# [REQUIRED WORK]
Transcribe every one of the rows below, keeping each character unchanged.

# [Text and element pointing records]

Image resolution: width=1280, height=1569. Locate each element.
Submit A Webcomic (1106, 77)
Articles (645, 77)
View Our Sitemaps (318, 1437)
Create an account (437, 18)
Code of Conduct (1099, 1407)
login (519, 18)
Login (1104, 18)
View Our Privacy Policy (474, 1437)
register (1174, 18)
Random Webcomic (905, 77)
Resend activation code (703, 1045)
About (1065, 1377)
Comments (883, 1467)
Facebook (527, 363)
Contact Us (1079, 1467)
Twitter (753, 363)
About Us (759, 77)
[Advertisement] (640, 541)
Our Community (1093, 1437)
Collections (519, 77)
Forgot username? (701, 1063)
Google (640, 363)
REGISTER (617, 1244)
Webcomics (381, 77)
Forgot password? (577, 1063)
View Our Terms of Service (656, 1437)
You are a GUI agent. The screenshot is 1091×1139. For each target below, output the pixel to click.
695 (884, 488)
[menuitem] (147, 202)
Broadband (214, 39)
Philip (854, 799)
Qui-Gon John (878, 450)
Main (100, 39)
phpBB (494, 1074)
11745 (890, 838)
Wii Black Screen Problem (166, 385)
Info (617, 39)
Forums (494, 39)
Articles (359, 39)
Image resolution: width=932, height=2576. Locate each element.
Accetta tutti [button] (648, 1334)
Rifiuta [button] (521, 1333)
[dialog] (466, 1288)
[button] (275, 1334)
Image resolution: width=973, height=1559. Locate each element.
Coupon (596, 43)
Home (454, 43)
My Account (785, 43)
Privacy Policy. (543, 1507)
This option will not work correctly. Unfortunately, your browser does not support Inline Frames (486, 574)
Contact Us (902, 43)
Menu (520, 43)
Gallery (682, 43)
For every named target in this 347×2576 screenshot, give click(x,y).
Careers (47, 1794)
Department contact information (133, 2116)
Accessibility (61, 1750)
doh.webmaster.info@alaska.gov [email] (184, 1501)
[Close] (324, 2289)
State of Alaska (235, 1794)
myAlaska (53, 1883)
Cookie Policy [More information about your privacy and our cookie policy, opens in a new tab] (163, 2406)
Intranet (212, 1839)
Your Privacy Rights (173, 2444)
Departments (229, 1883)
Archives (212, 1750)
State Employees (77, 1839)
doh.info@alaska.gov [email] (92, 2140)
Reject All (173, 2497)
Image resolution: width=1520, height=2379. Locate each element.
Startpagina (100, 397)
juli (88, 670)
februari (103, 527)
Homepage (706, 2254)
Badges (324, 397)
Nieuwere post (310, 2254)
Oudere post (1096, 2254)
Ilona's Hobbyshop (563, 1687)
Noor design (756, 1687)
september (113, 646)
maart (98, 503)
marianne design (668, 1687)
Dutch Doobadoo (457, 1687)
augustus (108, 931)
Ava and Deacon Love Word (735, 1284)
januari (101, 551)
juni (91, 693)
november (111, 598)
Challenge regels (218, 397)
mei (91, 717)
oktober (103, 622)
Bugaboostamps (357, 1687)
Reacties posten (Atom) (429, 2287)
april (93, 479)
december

# [TASK SOLUTION]
Image resolution: width=1280, height=1569. Locate each element.
Submit A Webcomic (1106, 77)
Articles (645, 77)
View Our Sitemaps (318, 1437)
Create an account (437, 18)
Code of Conduct (1099, 1407)
login (519, 18)
Login (1104, 18)
View Our Privacy Policy (474, 1437)
register (1174, 18)
Random Webcomic (905, 77)
Resend activation code (703, 1045)
About (1065, 1377)
Comments (883, 1467)
Facebook (527, 363)
Contact Us (1079, 1467)
Twitter (753, 363)
About Us (759, 77)
[Advertisement] (640, 541)
Our Community (1093, 1437)
Collections (519, 77)
Forgot username? (701, 1063)
Google (640, 363)
REGISTER (617, 1244)
Webcomics (381, 77)
Forgot password? (577, 1063)
View Our Terms of Service (656, 1437)
You are a GUI agent. The screenshot is 1091×1139. For each target below, output the pixel to click.
695 (884, 488)
[menuitem] (147, 202)
Broadband (214, 39)
Philip (854, 799)
Qui-Gon John (878, 450)
Main (100, 39)
phpBB (494, 1074)
11745 (890, 838)
Wii Black Screen Problem (166, 385)
Info (617, 39)
Forums (494, 39)
Articles (359, 39)
Image resolution: width=932, height=2576. Locate each element.
Accetta tutti [button] (648, 1334)
Rifiuta [button] (521, 1333)
[dialog] (466, 1288)
[button] (275, 1334)
Image resolution: width=973, height=1559. Locate each element.
Coupon (596, 43)
Home (454, 43)
My Account (785, 43)
Privacy Policy. (543, 1507)
This option will not work correctly. Unfortunately, your browser does not support Inline Frames (486, 574)
Contact Us (902, 43)
Menu (520, 43)
Gallery (682, 43)
For every named target in this 347×2576 screenshot, give click(x,y).
Careers (47, 1794)
Department contact information (133, 2116)
Accessibility (61, 1750)
doh.webmaster.info@alaska.gov [email] (184, 1501)
[Close] (324, 2289)
State of Alaska (235, 1794)
myAlaska (53, 1883)
Cookie Policy [More information about your privacy and our cookie policy, opens in a new tab] (163, 2406)
Intranet (212, 1839)
Your Privacy Rights (173, 2444)
Departments (229, 1883)
Archives (212, 1750)
State Employees (77, 1839)
doh.info@alaska.gov [email] (92, 2140)
Reject All (173, 2497)
Image resolution: width=1520, height=2379. Locate each element.
Startpagina (100, 397)
juli (88, 670)
februari (103, 527)
Homepage (706, 2254)
Badges (324, 397)
Nieuwere post (310, 2254)
Oudere post (1096, 2254)
Ilona's Hobbyshop (563, 1687)
Noor design (756, 1687)
september (113, 646)
maart (98, 503)
marianne design (668, 1687)
Dutch Doobadoo (457, 1687)
augustus (108, 931)
Ava and Deacon Love Word (735, 1284)
januari (101, 551)
juni (91, 693)
november (111, 598)
Challenge regels (218, 397)
mei (91, 717)
oktober (103, 622)
Bugaboostamps (357, 1687)
Reacties posten (Atom) (429, 2287)
april (93, 479)
december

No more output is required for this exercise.